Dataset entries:
----------------
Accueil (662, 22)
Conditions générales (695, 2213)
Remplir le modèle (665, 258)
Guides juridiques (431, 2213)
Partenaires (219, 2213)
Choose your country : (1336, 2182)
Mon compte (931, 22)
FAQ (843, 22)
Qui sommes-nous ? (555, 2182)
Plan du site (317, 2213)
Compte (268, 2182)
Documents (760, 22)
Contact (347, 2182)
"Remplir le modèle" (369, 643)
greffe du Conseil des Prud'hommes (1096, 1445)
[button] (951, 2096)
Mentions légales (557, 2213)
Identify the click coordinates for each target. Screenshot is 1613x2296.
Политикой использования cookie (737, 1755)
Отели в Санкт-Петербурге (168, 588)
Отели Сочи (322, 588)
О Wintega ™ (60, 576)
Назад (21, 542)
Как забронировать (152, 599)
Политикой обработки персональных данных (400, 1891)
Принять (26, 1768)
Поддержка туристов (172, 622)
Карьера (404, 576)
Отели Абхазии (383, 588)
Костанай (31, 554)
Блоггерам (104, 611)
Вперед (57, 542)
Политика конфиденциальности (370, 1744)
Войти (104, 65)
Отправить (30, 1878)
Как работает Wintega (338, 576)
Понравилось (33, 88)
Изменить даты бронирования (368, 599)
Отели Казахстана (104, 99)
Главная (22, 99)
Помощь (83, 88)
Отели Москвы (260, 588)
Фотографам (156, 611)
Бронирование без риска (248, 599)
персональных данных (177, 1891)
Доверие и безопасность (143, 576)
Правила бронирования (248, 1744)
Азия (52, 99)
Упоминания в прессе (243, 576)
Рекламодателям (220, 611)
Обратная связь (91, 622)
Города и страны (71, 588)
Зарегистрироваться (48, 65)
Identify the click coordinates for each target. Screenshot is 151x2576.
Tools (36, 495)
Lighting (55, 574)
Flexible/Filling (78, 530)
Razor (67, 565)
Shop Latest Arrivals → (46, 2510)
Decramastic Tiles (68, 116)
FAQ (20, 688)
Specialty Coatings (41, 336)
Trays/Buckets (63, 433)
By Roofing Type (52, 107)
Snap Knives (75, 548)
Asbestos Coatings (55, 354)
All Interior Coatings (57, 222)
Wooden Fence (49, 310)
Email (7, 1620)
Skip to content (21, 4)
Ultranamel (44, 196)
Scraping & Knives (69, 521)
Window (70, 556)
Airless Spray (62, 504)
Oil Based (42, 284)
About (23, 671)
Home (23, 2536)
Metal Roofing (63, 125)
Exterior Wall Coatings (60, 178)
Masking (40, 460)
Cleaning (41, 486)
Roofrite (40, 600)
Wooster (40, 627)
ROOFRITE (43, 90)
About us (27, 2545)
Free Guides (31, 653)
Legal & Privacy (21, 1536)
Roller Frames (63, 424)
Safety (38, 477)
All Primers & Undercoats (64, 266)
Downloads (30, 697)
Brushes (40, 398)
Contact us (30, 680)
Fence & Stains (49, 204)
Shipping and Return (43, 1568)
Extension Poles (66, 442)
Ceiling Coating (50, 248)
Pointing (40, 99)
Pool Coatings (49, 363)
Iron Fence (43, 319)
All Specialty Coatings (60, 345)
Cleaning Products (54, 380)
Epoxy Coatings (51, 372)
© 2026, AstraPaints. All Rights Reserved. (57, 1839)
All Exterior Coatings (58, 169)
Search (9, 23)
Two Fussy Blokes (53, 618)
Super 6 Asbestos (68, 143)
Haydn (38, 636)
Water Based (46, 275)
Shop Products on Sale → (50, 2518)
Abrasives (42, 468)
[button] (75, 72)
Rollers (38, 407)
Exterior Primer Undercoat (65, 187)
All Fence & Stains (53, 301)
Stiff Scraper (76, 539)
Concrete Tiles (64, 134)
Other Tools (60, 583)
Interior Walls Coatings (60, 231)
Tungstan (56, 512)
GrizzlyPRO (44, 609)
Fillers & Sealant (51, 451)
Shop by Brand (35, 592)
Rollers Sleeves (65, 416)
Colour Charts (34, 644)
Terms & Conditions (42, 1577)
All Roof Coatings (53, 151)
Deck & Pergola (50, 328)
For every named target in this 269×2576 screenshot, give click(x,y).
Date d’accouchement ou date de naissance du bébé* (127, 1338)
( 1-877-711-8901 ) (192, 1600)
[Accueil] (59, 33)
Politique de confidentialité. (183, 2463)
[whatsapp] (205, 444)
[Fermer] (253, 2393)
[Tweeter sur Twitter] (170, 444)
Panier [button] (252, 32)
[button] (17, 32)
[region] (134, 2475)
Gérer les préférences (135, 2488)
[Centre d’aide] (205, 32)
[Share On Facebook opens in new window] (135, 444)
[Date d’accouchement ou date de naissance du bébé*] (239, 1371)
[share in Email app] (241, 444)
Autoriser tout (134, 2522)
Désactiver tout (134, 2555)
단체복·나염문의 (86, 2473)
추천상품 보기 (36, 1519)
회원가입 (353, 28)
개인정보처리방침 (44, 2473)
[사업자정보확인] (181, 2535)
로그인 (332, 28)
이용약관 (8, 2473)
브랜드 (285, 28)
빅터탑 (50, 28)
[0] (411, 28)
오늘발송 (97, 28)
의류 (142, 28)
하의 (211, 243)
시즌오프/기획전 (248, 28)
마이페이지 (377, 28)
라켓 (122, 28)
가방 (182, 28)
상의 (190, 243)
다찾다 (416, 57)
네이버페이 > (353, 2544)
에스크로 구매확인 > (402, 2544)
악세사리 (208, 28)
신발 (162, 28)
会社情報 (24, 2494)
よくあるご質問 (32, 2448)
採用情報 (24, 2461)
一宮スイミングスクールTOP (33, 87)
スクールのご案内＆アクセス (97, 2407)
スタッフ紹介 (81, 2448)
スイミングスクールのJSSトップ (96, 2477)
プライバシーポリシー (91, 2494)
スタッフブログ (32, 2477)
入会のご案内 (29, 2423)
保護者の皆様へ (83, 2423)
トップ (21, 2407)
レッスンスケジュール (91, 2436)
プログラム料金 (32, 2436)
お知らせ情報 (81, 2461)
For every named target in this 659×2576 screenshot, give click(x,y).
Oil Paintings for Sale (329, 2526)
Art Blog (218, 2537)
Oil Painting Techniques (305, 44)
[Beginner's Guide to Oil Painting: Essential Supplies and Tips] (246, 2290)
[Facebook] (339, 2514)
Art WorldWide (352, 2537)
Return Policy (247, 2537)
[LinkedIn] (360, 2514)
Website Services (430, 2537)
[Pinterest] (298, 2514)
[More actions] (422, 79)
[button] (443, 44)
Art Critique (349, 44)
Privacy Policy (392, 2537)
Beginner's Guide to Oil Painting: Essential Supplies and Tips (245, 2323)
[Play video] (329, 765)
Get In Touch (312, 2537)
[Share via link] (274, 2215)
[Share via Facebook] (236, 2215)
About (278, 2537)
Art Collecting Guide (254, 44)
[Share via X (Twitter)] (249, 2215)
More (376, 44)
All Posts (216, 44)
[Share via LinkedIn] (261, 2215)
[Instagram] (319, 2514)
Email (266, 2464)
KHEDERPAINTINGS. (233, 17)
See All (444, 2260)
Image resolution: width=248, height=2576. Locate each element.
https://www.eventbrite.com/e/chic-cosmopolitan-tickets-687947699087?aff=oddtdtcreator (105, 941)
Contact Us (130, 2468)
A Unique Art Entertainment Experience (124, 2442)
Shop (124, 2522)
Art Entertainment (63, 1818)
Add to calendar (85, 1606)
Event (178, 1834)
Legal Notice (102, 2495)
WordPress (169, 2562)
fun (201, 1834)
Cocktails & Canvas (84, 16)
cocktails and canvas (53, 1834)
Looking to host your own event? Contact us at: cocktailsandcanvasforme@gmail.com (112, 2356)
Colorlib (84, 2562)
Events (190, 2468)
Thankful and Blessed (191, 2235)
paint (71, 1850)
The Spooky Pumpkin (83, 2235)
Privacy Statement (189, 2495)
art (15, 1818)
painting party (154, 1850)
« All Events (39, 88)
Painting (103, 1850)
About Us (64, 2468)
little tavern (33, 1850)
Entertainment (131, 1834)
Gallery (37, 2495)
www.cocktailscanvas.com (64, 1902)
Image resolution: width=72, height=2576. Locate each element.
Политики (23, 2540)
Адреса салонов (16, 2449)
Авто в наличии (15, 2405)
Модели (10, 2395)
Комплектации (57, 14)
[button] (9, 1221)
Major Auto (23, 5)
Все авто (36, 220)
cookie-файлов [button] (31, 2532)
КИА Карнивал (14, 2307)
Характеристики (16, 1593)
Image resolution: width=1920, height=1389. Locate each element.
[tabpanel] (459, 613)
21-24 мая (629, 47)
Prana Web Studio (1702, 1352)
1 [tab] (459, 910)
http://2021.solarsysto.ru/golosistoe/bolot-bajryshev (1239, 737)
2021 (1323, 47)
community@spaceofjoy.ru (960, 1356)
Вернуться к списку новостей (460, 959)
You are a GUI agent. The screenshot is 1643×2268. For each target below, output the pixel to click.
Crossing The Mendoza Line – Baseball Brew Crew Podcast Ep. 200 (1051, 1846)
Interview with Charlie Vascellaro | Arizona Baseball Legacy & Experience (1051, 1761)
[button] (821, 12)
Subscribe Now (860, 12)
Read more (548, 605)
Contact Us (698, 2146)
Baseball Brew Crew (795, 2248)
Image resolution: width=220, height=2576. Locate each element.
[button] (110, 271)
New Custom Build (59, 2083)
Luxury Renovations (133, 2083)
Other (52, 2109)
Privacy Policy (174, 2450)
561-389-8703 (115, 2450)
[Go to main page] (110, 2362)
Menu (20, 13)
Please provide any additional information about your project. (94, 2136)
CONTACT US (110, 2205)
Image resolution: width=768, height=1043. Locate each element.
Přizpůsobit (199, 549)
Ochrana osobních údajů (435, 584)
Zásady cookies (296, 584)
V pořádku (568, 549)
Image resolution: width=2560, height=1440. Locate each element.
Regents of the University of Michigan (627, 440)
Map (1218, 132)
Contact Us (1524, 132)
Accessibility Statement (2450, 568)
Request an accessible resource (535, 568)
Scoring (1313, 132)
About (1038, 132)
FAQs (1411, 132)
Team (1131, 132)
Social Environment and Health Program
----------------
The job here is to find each line above with the word "Conditions" and copy it.

Exercise output:
Conditions générales (695, 2213)
Terms & Conditions (42, 1577)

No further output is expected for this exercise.